日照不足を解消しアデニウムの光合成を促す環境作り
アデニウムが「砂漠のバラ」と呼ばれる最大の理由は、過酷な直射日光を浴びてこそ、その本領を発揮するからです。日照が足りないと、アデニウムは節間が間伸びし(徒長)、葉が薄くなり、やがて生存を諦めて黄変・落葉します。理想的なのは、1日に最低でも5~6時間、できればそれ以上の直射日光に当てることです。
しかし、日本の住宅環境、特にマンションのベランダや室内管理では、理想的な日照を確保するのが難しい場合もありますよね。そんな時に私が実践しているのが、光の効率を最大化する工夫です。
例えば、鉢を床に置くのではなく、少し高い棚の上に置くだけで日照時間は格段に伸びます。また、室内で育てる場合は、窓ガラス越しだと紫外線の多くがカットされてしまうため、できるだけ窓を開けて直接光を当てるか、サーキュレーターで空気を動かしながら「外気」に近い環境を作ることが重要です。
日照不足を補うための具体的なアイデア
- 反射光の利用:白い壁の近くやアルミシートを活用して、光を株全体に跳ね返す。
- 置き場所のローテーション:週に一度、日当たりの良い場所へ移動させる。
- 植物育成ライトの導入:冬場や雨天続きの際は、専用のフルスペクトルLEDライトを10~12時間照射する。
最近のLEDライトは非常に高性能で、私の環境でもライトを導入してから葉の黄色くなる頻度が劇的に減りました。光がしっかり当たっているアデニウムは、葉が深く濃い緑色になり、ツヤが出てきます。
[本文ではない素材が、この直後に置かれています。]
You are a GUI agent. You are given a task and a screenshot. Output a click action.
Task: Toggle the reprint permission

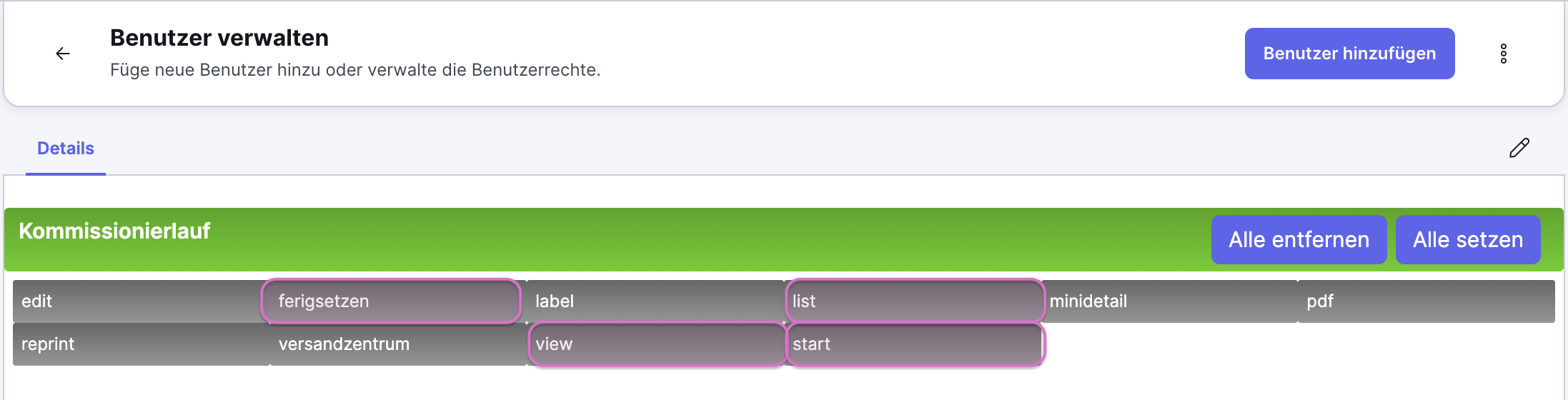click(141, 344)
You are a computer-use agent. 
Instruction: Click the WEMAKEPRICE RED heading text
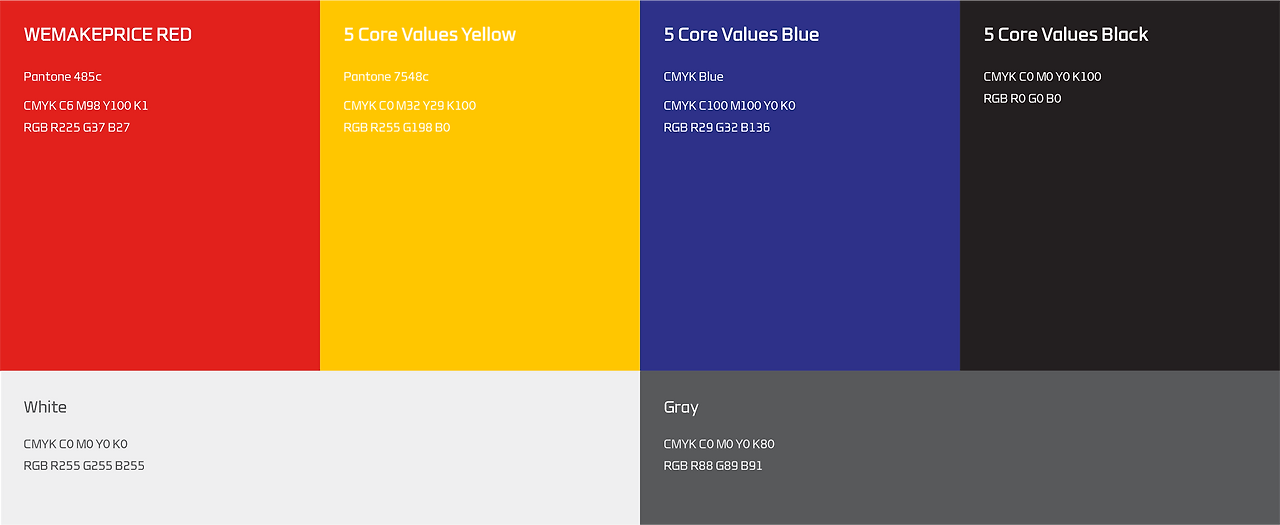(x=108, y=34)
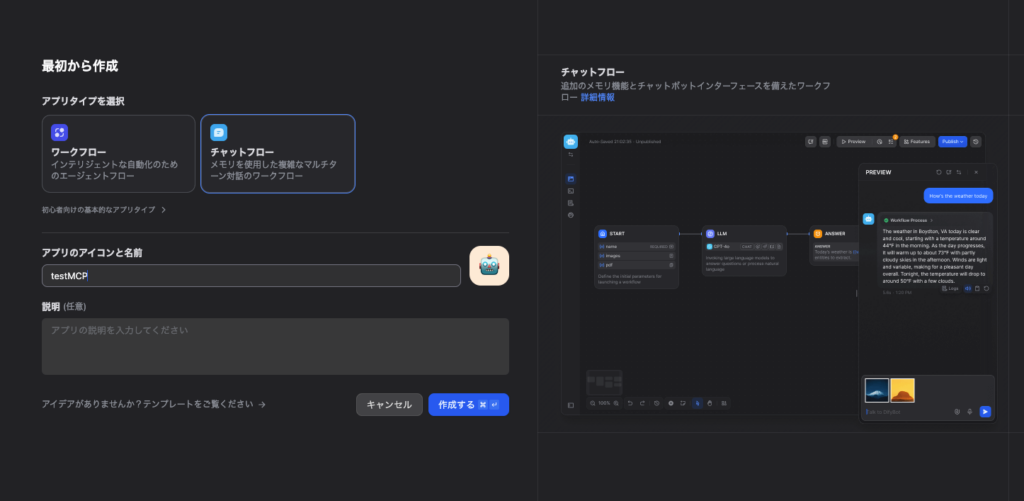This screenshot has height=501, width=1024.
Task: Click the app name field containing testMCP
Action: 250,275
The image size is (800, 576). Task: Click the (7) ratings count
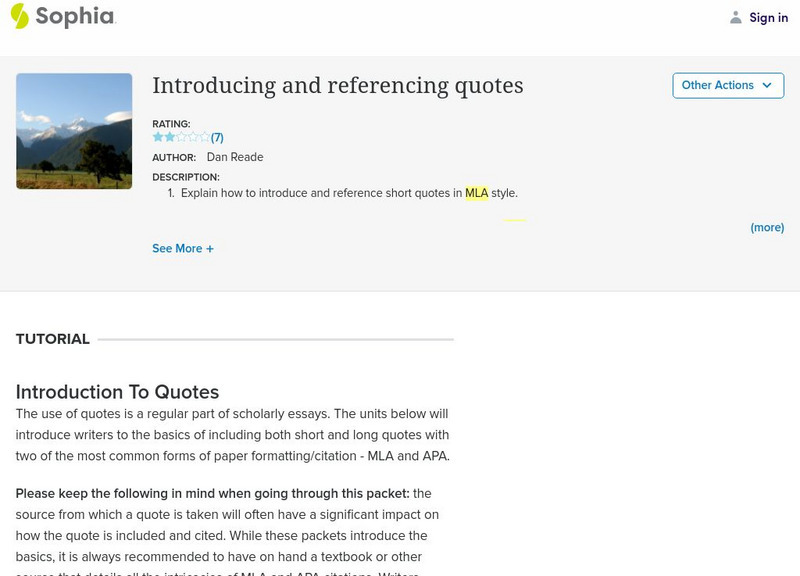[x=217, y=138]

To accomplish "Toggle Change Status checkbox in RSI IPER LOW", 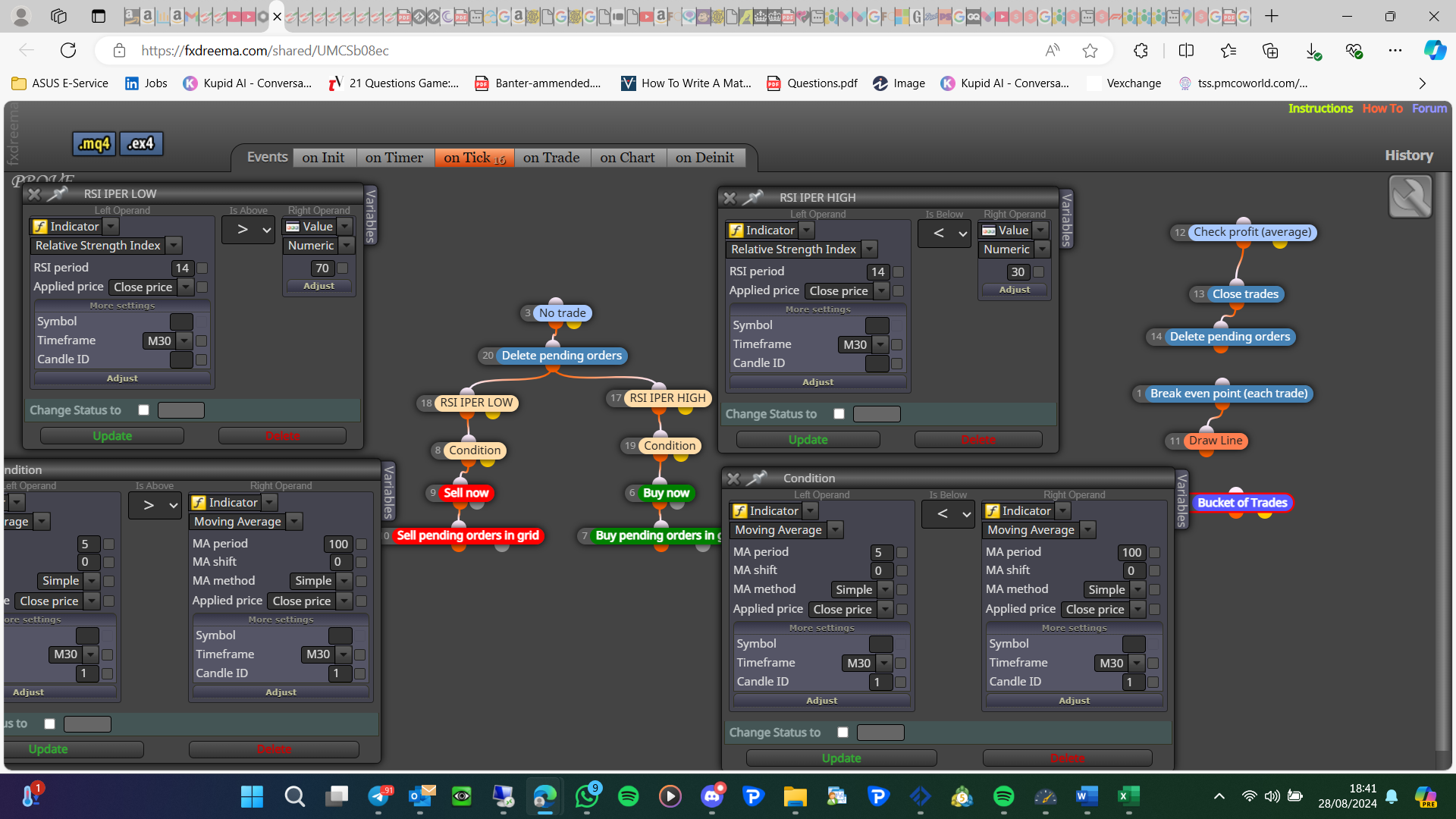I will [x=143, y=410].
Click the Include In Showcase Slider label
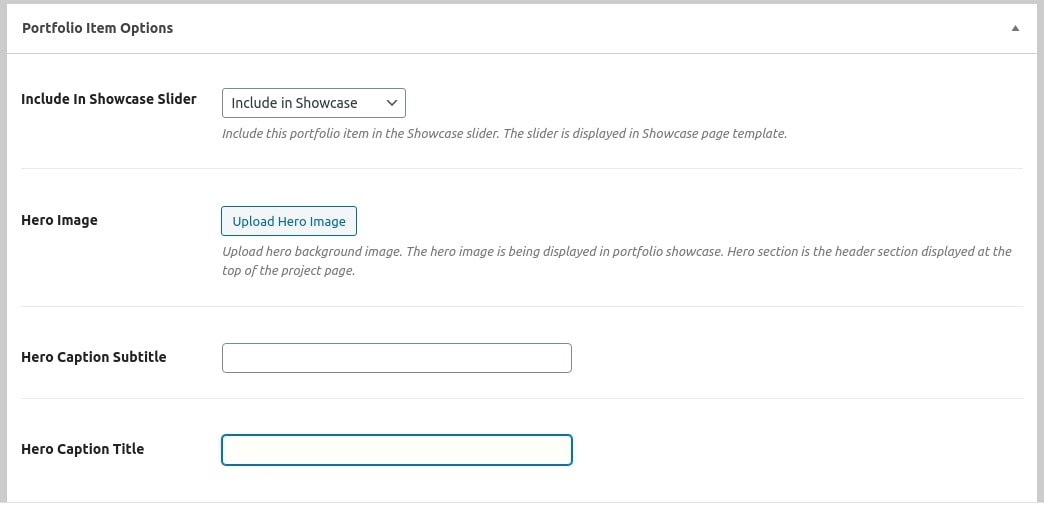 pos(109,99)
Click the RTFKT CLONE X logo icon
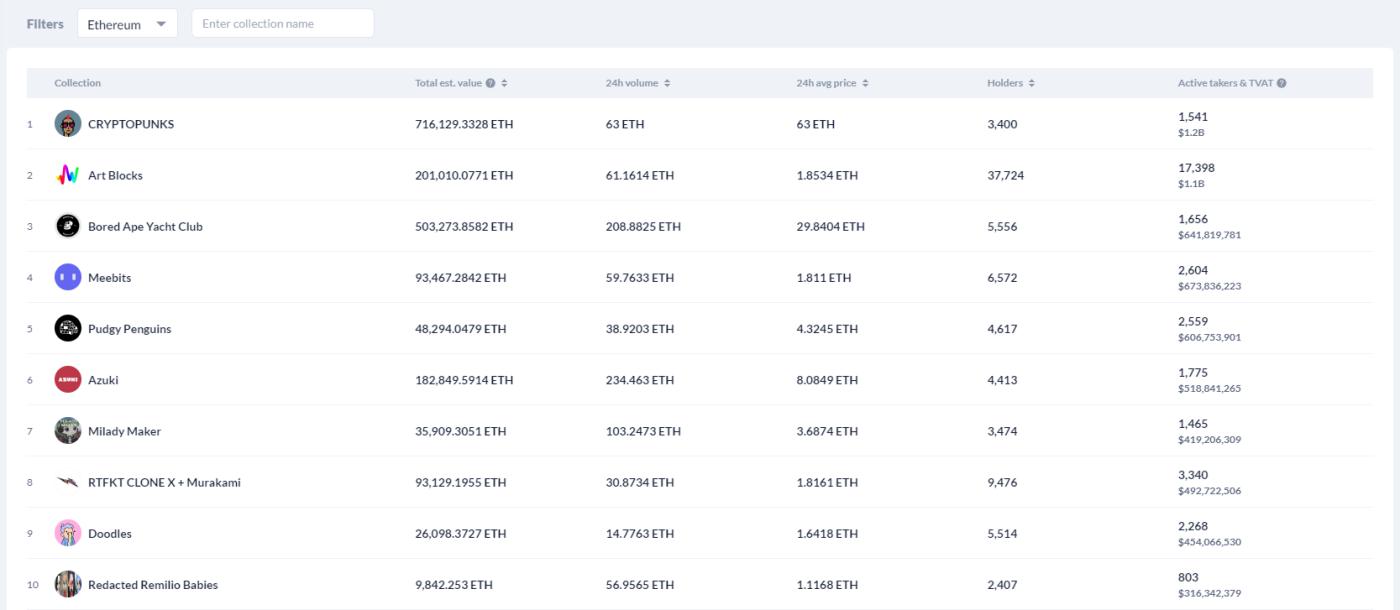 tap(68, 482)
逆に、葉の色が薄くなってきたら「お腹が空いている(光が足りない)」というサイン。すぐに置き場所を見直してあげましょう。光という最高の栄養を与え続けることが、黄変トラブルを未然に防ぐ最強の防御策になります。
適切な剪定で風通しを改善し梅雨の蒸れを対策する

アデニウムの栽培において、意外と盲点なのが「剪定」による環境改善です。「枝を切るのがかわいそう」と思うかもしれませんが、葉が密集しすぎた株は、湿気がこもりやすく、梅雨時期の蒸れによる黄変や害虫発生の温床になってしまいます。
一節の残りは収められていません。